Agarose gel electrophoresis is commonly used for the analysis and separation of biomolecules, especially nucleic acid fragments based on their size. It can also be used for separation of high molecular weight protein or protein complexes. Low molecular weight biomolecules such as most proteins (except very high molecular weight proteins) and small nucleic acid fragments can not be effectively separated by agarose gel electrophoresis.
Agarose gel electrophoresis has to main components:
- Agarose gel
- Electric field
Agarose gel, a porous matrix, acts as a sieve through which molecules can move. Electric field is the force that forces molecules to move through an agarose gel matrix. The molecules must have a net charge, positive or negative, in order to move in an electric field. A neutral molecule will not move in an electric field.
When a molecule moves through an agarose gel matrix, the gel matrix poses hindrance to its movement. This results in retardation in the migration speed and the extent of retardation depends on the size of the molecule. Consequently, larger molecules will move slower than smaller molecules, which ultimately be seen as a separate band on agarose gel. For example, if you have digested plasmid DNA which contains DNA fragments of sizes 1000 bp and 4000 bp, they will run on agarose gel at two different positions as discrete bands: 1000 bp fragments will be running faster than 4000 bp fragments.
If the molecules are too small (as compared to pore size of the agarose matrix), they will freely move through agarose gel and if the molecules are too big, they will have difficulties entering the agarose gel. In both cases, there will not be any effective separation. This sets the size limit of the molecules to be separated by agarose gel electrophoresis. Agarose gel is usually used to separate DNA fragments between 100 bp – 30,000 bp (2% – 0.5% agarose gel). DNA fragments lower than 100 bp can be separated by polyacrylamide gel electrophoresis (smaller pore size than agarose gel) and for larger fragments, pulse-field gel electrophoresis can be used.

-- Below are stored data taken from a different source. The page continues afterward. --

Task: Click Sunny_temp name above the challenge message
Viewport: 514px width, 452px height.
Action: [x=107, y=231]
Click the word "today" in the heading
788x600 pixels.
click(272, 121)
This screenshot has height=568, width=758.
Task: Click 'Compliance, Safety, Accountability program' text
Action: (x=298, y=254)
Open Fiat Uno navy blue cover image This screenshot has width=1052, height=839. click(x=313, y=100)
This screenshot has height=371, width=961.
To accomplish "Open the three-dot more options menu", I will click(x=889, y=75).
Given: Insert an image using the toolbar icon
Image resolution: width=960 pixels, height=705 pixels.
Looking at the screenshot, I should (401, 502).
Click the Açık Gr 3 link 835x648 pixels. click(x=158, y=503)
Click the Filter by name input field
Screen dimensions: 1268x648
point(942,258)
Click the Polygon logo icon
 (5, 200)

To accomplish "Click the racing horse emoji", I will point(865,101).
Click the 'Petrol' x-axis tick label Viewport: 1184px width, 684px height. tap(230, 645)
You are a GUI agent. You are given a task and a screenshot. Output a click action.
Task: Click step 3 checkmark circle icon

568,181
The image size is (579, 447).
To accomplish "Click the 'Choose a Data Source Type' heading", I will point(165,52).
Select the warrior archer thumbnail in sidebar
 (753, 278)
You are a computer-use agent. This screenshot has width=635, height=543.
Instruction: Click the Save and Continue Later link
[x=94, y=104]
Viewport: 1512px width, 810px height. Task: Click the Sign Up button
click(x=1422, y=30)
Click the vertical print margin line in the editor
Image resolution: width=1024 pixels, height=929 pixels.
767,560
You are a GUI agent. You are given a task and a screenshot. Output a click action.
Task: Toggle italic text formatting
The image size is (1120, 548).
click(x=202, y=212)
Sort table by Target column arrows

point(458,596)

The pore size of agarose gel can be controlled by changing the agarose percent. Pore size is inversely proportional to the percentage (concentration) of agarose in gel. Higher percent agarose gels have a smaller pore size. This provides an opportunity to choose an appropriate percent agarose gel for the separation of different size molecules. There is also a limit in controlling agarose gel matrix pore size. Since a very low percentage agarose gel is very difficult to handle as they are very delicate and can be broken while handling, agarose gel with agarose concentration lower than 0.5% is usually not used. Higher percentage agarose gels are also difficult to cast as the molten agarose is very viscous and solidifies quickly even when it is hot. Very hot molten agarose solution can also damage and destroy your casting tray. Usually 2% agarose gel can be casted without much difficulties.
Electric field is required to force charged molecules to move through an agarose matrix. Ionic medium is required for the conduction of electricity, therefore, an electrophoresis buffer is used for this purpose. Since electricity has to be passed through agarose gel, gel is also prepared by melting agarose in the electrophoresis buffer.
In order to move under an electric field, the molecules must have net charge at pH of the electrophoretic buffer. If a molecule has a net negative charge, it will move towards a positive electrode, and if it has net positive charge it will move towards a negative electrode. DNA has net negative charge due to its phosphate backbone at neutral or slightly basic pH (the pH of most electrophoresis buffers used for DNA agarose gel electrophoresis), therefore, moves towards positive electrode. Since the DNA mass/charge ratio is the same for all different size fragments, the separation happens only based on size of DNA.